‘Parking for over 20 cars’: Biden living in $6M mansion on waterfront estate overlooking Washington, DC

Democratic 2020 presidential front-runner Joe Biden continues to campaign with his self-described title of “Middle Class Joe,” but he has earned millions since leaving political office in 2016.

Biden and his wife Jill currently reside in a McLean, Virginia, mansion that is estimated to worth upwards of $6M by real estate website Zillow, according to the Washington Post.

The former vice president leases the home — a stone’s throw from CIA headquarters — with rent being estimated at $20,000 per month. The nearly 12,000-square-foot home, which is set back from a quiet, picturesque road, is gated, features a home theater, parking for 20 cars, and a fully equipped gym that includes a sauna.

President Ronald Reagan’s Secretary of State Alexander Haig once owned the house, which is described on Zillow as “surrounded by Washington elite and standing high above the Potomac River” and “worthy of Washington’s most important hierarchy.” Haig’s desk is boasted as part of the home.

The palatial home, which is adorned with crystal chandeliers and boasts an enormous chef’s kitchen, is owned by investment banker Mark Eid, who lives next door to the Bidens in McLean. Eid is a known political booster who currently supports Democrats but has given to George W. Bush in the past.

In a Sotheby’s real estate video, agent Mark Thomas says that the property has “an incredible provenance firmly placed in the higher echelons of American political history” and exhibits “all of the architectural importance you would expect for a property situated in such a prime location surrounded by the Washington elite.”

He adds that “this property makes an imposing statement with parking for over 20 cars.”

McLean, one of the wealthiest communities in the United States, is home to several affluent political figures.

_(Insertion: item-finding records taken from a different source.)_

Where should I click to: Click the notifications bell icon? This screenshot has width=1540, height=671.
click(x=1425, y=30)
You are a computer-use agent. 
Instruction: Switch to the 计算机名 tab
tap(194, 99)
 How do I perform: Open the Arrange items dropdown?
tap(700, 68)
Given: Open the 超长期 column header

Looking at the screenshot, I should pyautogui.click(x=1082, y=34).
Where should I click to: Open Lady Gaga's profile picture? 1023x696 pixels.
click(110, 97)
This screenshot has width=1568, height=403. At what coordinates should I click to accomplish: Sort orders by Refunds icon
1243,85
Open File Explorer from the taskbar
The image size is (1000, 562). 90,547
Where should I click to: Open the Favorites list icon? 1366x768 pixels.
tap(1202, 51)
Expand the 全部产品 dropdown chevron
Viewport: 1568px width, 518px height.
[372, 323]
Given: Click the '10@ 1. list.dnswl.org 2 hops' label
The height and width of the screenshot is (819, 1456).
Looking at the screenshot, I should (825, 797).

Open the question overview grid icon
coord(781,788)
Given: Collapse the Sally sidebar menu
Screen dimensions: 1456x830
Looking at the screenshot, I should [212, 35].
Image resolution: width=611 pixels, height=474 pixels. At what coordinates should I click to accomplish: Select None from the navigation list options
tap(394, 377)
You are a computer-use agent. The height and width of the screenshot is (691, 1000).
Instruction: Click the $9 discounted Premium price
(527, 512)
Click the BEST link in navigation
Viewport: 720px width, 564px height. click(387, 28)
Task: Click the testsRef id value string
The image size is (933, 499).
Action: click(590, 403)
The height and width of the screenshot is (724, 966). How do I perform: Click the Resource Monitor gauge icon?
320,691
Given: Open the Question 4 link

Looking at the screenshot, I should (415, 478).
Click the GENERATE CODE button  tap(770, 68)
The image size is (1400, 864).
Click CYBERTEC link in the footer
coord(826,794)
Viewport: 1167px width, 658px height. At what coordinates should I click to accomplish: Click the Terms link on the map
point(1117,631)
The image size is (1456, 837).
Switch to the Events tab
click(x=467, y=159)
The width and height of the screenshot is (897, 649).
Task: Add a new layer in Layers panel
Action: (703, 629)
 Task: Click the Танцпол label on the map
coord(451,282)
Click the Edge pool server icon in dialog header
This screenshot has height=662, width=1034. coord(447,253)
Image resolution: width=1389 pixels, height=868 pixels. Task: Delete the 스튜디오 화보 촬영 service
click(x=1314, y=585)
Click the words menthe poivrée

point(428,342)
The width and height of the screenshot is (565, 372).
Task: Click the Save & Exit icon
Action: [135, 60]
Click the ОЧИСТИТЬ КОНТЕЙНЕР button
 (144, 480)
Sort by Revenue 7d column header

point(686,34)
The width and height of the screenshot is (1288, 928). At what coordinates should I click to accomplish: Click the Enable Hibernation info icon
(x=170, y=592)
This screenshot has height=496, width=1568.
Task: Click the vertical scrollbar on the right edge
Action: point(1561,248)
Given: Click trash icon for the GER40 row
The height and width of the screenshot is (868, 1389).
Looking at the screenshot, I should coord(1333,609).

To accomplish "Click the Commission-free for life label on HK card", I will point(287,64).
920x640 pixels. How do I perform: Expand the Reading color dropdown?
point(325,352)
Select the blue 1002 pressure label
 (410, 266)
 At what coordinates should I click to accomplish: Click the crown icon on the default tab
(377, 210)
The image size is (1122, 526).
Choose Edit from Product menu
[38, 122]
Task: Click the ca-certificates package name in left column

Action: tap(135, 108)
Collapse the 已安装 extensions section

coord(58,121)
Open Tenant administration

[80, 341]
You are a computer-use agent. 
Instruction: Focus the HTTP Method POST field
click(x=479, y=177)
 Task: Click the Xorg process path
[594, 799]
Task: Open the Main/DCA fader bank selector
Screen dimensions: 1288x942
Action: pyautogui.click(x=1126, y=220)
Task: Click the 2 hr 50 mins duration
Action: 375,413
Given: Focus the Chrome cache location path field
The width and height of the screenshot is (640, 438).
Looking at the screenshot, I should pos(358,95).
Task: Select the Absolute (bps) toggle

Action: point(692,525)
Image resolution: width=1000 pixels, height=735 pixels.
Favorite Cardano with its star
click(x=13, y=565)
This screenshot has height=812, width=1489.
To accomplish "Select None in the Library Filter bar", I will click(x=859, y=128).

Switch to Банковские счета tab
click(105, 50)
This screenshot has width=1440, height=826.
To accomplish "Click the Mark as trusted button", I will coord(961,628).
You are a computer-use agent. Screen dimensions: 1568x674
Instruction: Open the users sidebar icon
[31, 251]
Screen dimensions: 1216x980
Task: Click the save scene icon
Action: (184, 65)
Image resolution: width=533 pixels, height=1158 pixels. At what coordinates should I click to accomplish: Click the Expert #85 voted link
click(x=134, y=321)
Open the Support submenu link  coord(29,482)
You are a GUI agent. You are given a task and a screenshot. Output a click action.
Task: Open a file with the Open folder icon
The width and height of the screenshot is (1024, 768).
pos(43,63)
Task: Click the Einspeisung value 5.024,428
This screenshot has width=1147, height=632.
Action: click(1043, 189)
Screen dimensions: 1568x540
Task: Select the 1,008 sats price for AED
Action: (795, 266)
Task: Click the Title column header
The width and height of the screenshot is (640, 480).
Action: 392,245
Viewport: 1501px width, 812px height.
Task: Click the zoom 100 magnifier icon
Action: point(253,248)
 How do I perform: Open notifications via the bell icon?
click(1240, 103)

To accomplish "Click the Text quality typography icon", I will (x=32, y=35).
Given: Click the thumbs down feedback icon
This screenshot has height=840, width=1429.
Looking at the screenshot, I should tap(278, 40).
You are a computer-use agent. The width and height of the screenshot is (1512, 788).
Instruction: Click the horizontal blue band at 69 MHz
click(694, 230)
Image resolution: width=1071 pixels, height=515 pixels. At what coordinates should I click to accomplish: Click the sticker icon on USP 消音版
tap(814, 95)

Near neighbors of the Bidens include Saudi Arabian Prince Bandar bin Sultan Al Saud, former Secretary of State Colin Powell, and former House Speaker Newt Gingrich.

Throughout his 44 years in public office, former Vice President Joe Biden was in the lower end of the earning pool compared to other members of Congress, telling President Barack Obama at one point he might have to sell his Wilmington, Delaware, home.

Biden, 76, did not sell his home and since leaving the White House in 2017 has acquired more property and now occupies a much more comfortable earning bracket.

Tax returns from 2016, his last year as vice president, show that Biden and his wife Jill earned a combined $390,000. Other documents show that Biden was often in debt over the years with several extended lines of credit and borrowings against his Wilmington home.

In 2017, Biden signed a book deal worth a reported $8 million. He has also earned fees for speaking engagements, which his presidential campaign confirmed to the Washington Post, though they would say only that he had been paid for fewer than 50 engagements. Fees for some of the engagements were as high as $200,000. Since launching his presidential campaign, Biden has reportedly curtailed speaking engagements.

Biden has also established several organizations in his time away from office including the Biden Institute at the University of Delaware, the Biden Foundation, the Biden Cancer Initiative, and the Penn Biden Center for Diplomacy and Global Engagement at the University of Pennsylvania.

His earnings from these organizations is not immediately known. Biden has vowed to release his 2017 and 2018 tax returns as part of his campaign but has not yet done so. He has also requested an extension to file a financial disclosure statement required by presidential candidates to July of this year. The statement was initially due in May.

In addition to living in the McLean mansion, Biden has also purchased a beach-side vacation home in Rehoboth, Delaware, for a reported $2.7 million in addition to maintaining his main lakeside residence in Wilmington.

Biden supposedly came up with the moniker of “Middle Class Joe” during an appearance at a labor conference in 2009 saying, “When we got sworn in, the president of the United States asked me to chair — you know, old middle-class Joe … If I heard one more thing about the scrappy kid from Scranton, Pennsylvania, and carrying a lunch bucket — I never carried a lunch bucket, but I guess I’m the middle-class guy. By the way, I’m proud of that. I’m proud of that.”